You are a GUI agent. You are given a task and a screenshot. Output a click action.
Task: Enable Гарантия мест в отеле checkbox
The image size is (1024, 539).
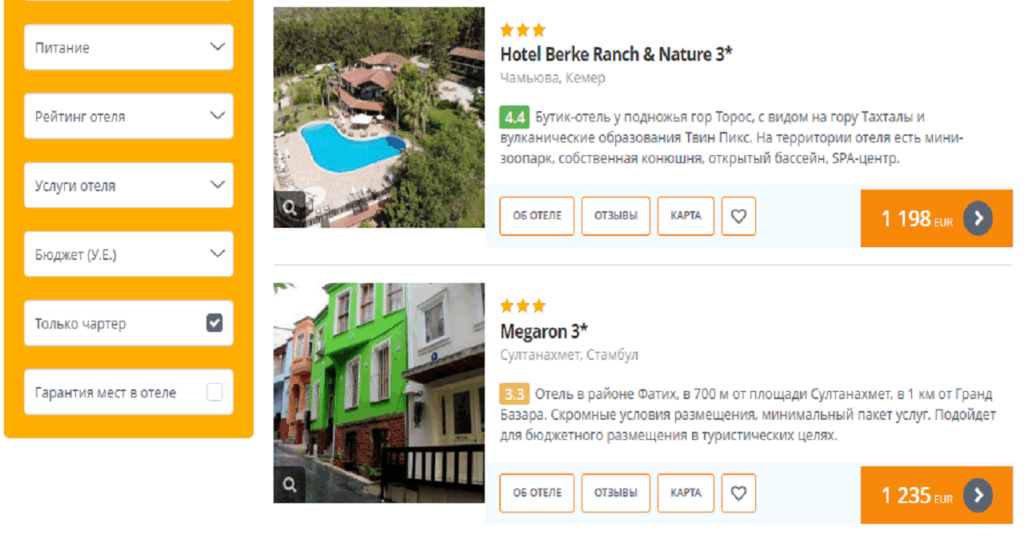pyautogui.click(x=214, y=392)
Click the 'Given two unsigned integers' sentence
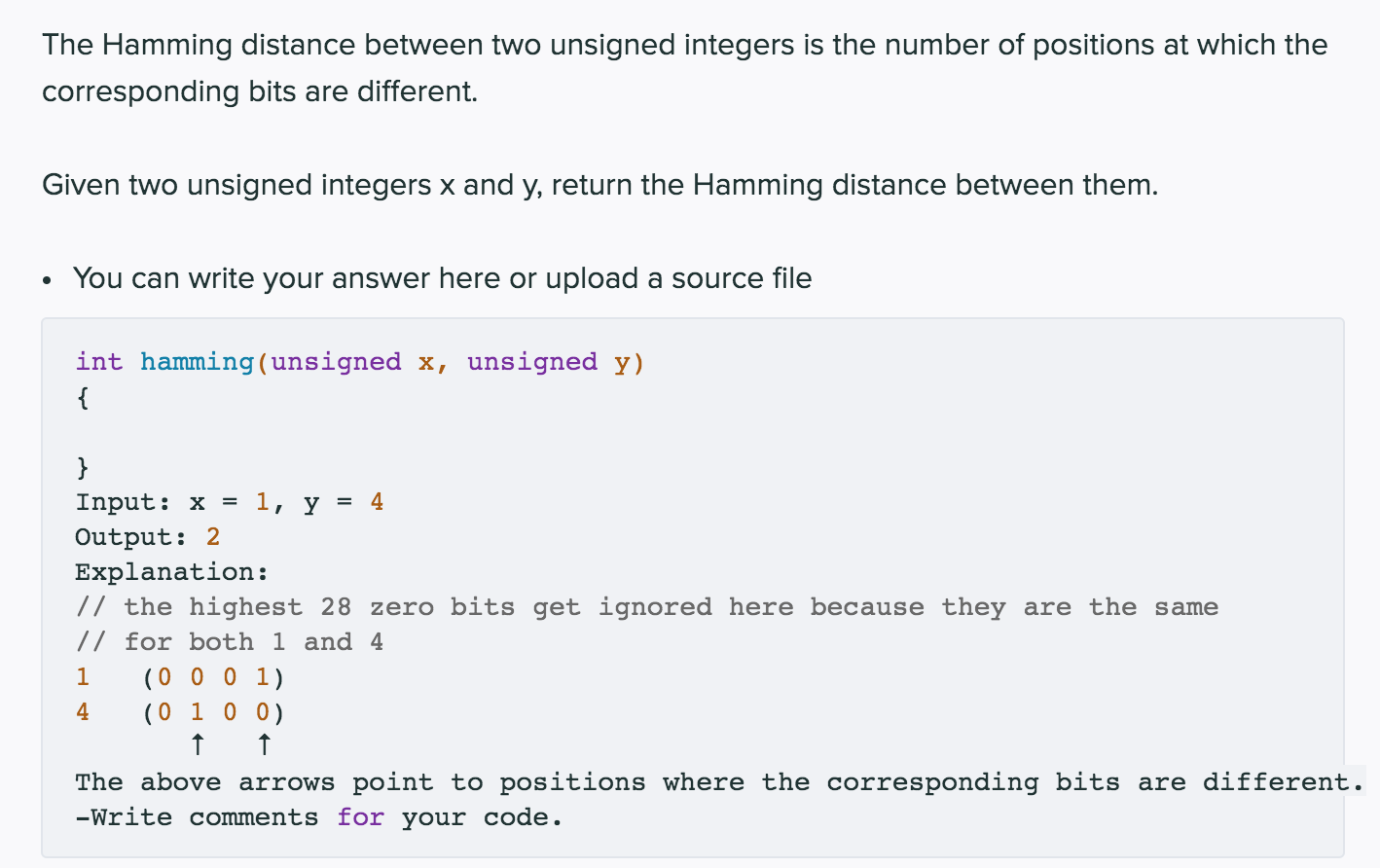Image resolution: width=1380 pixels, height=868 pixels. (x=600, y=185)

__The task__
Repeat the material above verbatim, with no pictures in the output.

__Expected answer__
You are a GUI agent. You are given a task and a screenshot. Output a click action.
Task: Enable Гарантия мест в отеле checkbox
The image size is (1024, 539).
pyautogui.click(x=214, y=392)
Click the 'Given two unsigned integers' sentence
Image resolution: width=1380 pixels, height=868 pixels. (x=600, y=185)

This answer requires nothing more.